The bwForCluster BinAC 2 supports researchers from the broader fields of Bioinformatics, Medical Informatics, Astrophysics, Geosciences and Pharmacy.

Overview on the BinAC 2 hardware architecture.

Operating System and Software

Operating System: Rocky Linux 9.6
Queuing System: Slurm (see BinAC2/Slurm for help)
(Scientific) Libraries and Software: Environment Modules

Compute Nodes

BinAC 2 offers compute nodes, high-mem nodes, and three types of GPU nodes.

180 compute nodes
16 SMP node
32 GPU nodes (2xA30)
8 GPU nodes (4xA100)
4 GPU nodes (4xH200)
plus several special purpose nodes for login, interactive jobs, etc.

Compute node specification:

	Standard	High-Mem	GPU (A30)	GPU (A100)	GPU (H200)
Quantity	168 / 12	14 / 2	32	8	4
Processors	2 x AMD EPYC Milan 7543 / 2 x AMD EPYC Milan 75F3	2 x AMD EPYC Milan 7443 / 2 x AMD EPYC Milan 75F3	2 x AMD EPYC Milan 7543	2 x AMD EPYC Milan 7543	2 x AMD EPYC Milan 9555
Processor Base Frequency (GHz)	2.80 / 2.95	2.85 / 2.95	2.80	2.80	3.20
Number of Physical Cores / Hypertreads	64 / 128	48 / 96 // 64 / 128	64 / 128	64 / 128	128 / 256
Working Memory (GB)	512	2048	512	512	1536
Local Disk (GiB)	450 (NVMe-SSD)	14000 (NVMe-SSD)	450 (NVMe-SSD)	14000 (NVMe-SSD)	28000 (NVMe-SSD)
Interconnect	HDR 100 IB (84 nodes) / 100GbE (96 nodes)	100GbE	100GbE	100GbE	HDR 200 IB + 100GbE
Coprocessors	-	-	2 x NVIDIA A30 (24 GB ECC HBM2, NVLink)	4 x NVIDIA A100 (80 GB ECC HBM2e)	4 x NVIDIA H200 NVL (141 GB ECC HBM3e, NVLink)

Network

The compute nodes and the parallel file system are connected via 100GbE ethernet
In contrast to BinAC 1 not all compute nodes are connected via Infiniband, but there are 84 standard compute nodes connected via HDR Infiniband (100 GbE).

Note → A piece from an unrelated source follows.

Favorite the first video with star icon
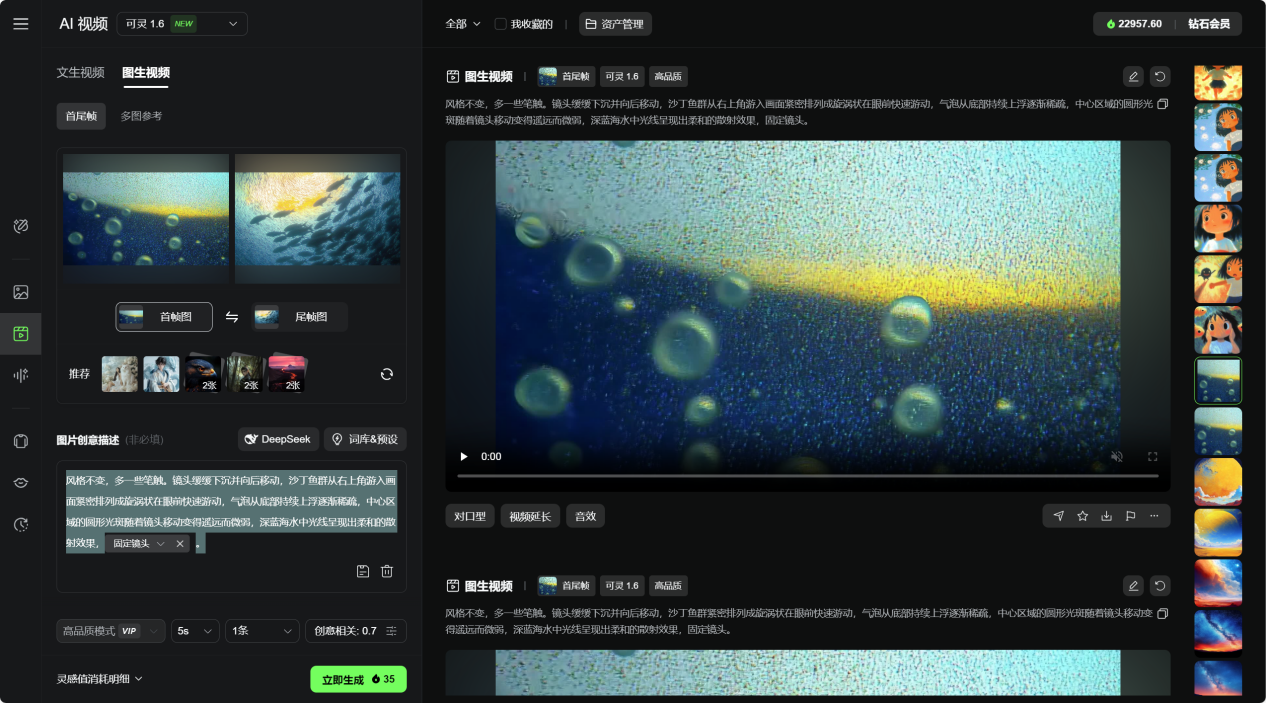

In order to get your jobs onto the Infiniband nodes, submit your job with --constraint=ib.

Question:
OpenMPI throws the following warning:

--------------------------------------------------------------------------
No OpenFabrics connection schemes reported that they were able to be
used on a specific port.  As such, the openib BTL (OpenFabrics
support) will be disabled for this port.
  Local host:           node1-083
  Local device:         mlx5_0
  Local port:           1
  CPCs attempted:       rdmacm, udcm
--------------------------------------------------------------------------
[node1-083:2137377] 3 more processes have sent help message help-mpi-btl-openib-cpc-base.txt / no cpcs for port
[node1-083:2137377] Set MCA parameter "orte_base_help_aggregate" to 0 to see all help / error messages

What should i do?

Answer:
BinAC2 has two (almost) separate networks, a 100GbE network and and InfiniBand network, both connecting a subset of the nodes. Both networks require different cables and switches. Concerning the network cards for the nodes, however, there exist VPI network cards which can be configured to work in either mode (https://docs.nvidia.com/networking/display/connectx6vpi/specifications#src-2487215234_Specifications-MCX653105A-ECATSpecifications). OpenMPI can use a number of layers for transferring data and messages between processes. When it ramps up, it will test all means of communication that were configured during compilation and then tries to figure out the fastest path between all processes. If OpenMPI encounters such a VPI card, it will first try to establish a Remote Direct Memory Access communication (RDMA) channel using the OpenFabrics (OFI) layer. On nodes with 100Gb ethernet, this fails as there is no RDMA protocol configured. OpenMPI will fall back to TCP transport but not without complaints.

Workaround:
For single-node jobs or on regular compute nodes, A30 and A100 GPU nodes: Add the lines

export OMPI_MCA_btl="^ofi,openib"
export OMPI_MCA_mtl="^ofi"

to your job script to disable the OFI transport layer. If you need high-bandwidth, low-latency transport between all processes on all nodes, switch to the Infiniband partition (#SBATCH --constraint=ib). Do not turn off the OFI layer on Infiniband nodes as this will be the best choice between nodes!

File Systems

The bwForCluster BinAC 2 consists of two separate storage systems, one for the user's home directory $HOME and one serving as a project/work space. The home directory is limited in space and parallel access but offers snapshots of your files and backup.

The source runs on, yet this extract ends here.